Kapolres Aceh Tengah AKBP Muhamad Taufiq, Kamis (8/1/2026), menyampaikan bahwa kegiatan tersebut melibatkan personel BKO Brimob Polda Aceh bersama Polsubsektor Rusip Antara dan Polsek Silih Nara.
“Personel Polri membersihkan dan memperbaiki drainase maupun gorong-gorong yang tersumbat material lumpur dan tanah akibat bencana banjir dan longsor,” kata Muhamad Taufiq.
Sebanyak 15 personel gabungan dikerahkan dalam kegiatan tersebut yang dipimpin oleh Komandan Peleton Brimob BKO Polda Aceh. Para personel turun langsung ke dalam saluran drainase untuk membuka aliran air yang tersumbat tanah, batu, kayu, serta lumpur yang selama ini menyebabkan luapan air ke badan jalan nasional dan berpotensi mengganggu keselamatan pengguna jalan.
“Personel masuk ke air bercampur lumpur. Mereka tetap bersemangat membersihkan material yang menutup gorong-gorong demi memulihkan fungsi drainase serta memastikan keamanan pengguna jalan dan masyarakat sekitar,” ujar Kapolres.
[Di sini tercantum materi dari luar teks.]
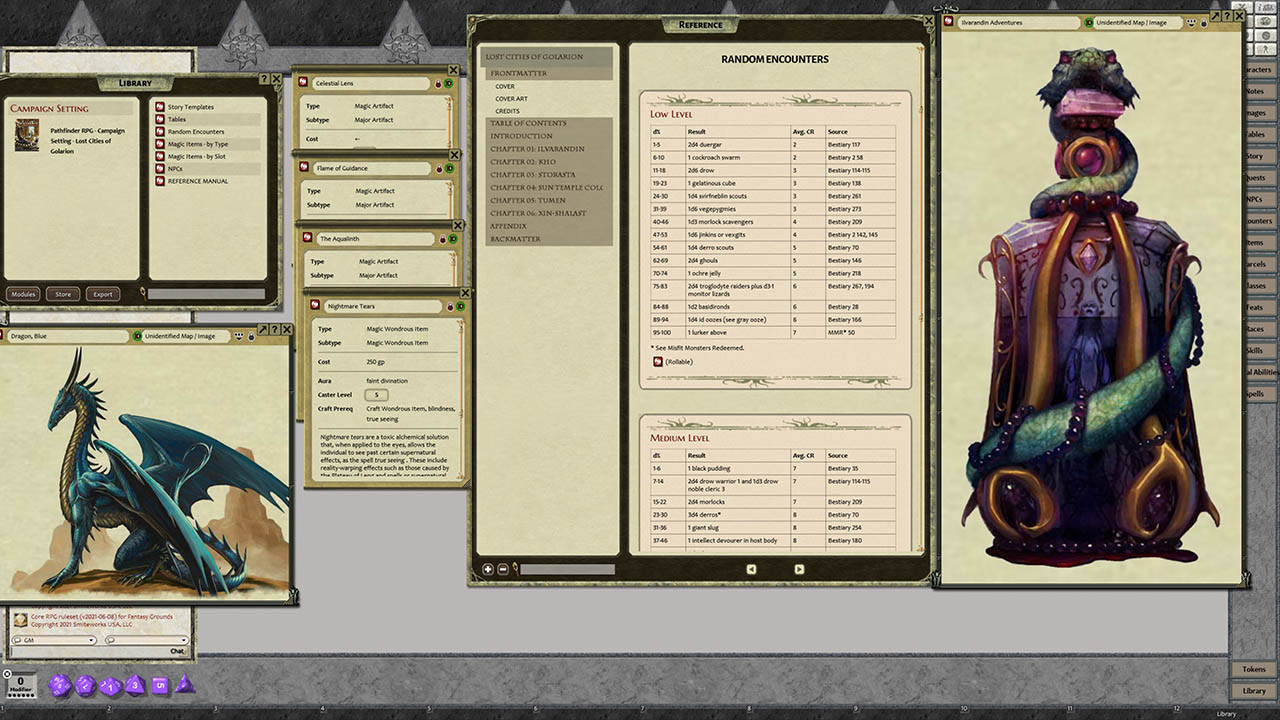Zoom in with the Reference plus icon
The width and height of the screenshot is (1280, 720).
488,569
Menurut Muhamad Taufiq, kegiatan tersebut merupakan tindak lanjut dari penanganan dampak bencana banjir dan longsor yang terjadi pada akhir November 2025. Dalam beberapa hari terakhir, wilayah tersebut kembali dilanda banjir susulan akibat tingginya curah hujan sehingga material lumpur kembali menumpuk dan perlu segera ditangani.
Berkat kerja sama dan semangat gotong royong para personel, pembersihan drainase dan badan jalan berhasil dilakukan sehingga Jalan Nasional Genting Gerbang–Pameu kini kembali dapat dilalui kendaraan roda dua maupun roda empat.
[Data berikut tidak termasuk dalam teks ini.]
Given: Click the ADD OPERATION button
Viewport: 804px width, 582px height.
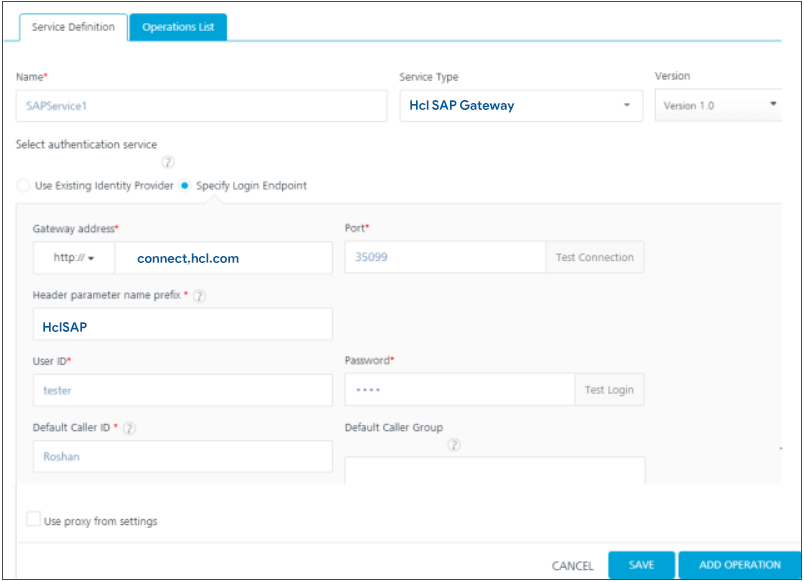Looking at the screenshot, I should tap(739, 565).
Muhamad Taufiq menegaskan bahwa kehadiran Polri dalam kegiatan tersebut merupakan bentuk komitmen kepolisian untuk selalu hadir di tengah masyarakat, khususnya dalam penanganan dan pemulihan pascabencana.
“Polri akan terus melakukan berbagai langkah pemulihan pascabencana. Kegiatan serupa akan terus dilakukan dan berkelanjutan hingga kondisi benar-benar pulih dan masyarakat dapat kembali beraktivitas dengan aman dan nyaman,” kata Muhamad Taufiq.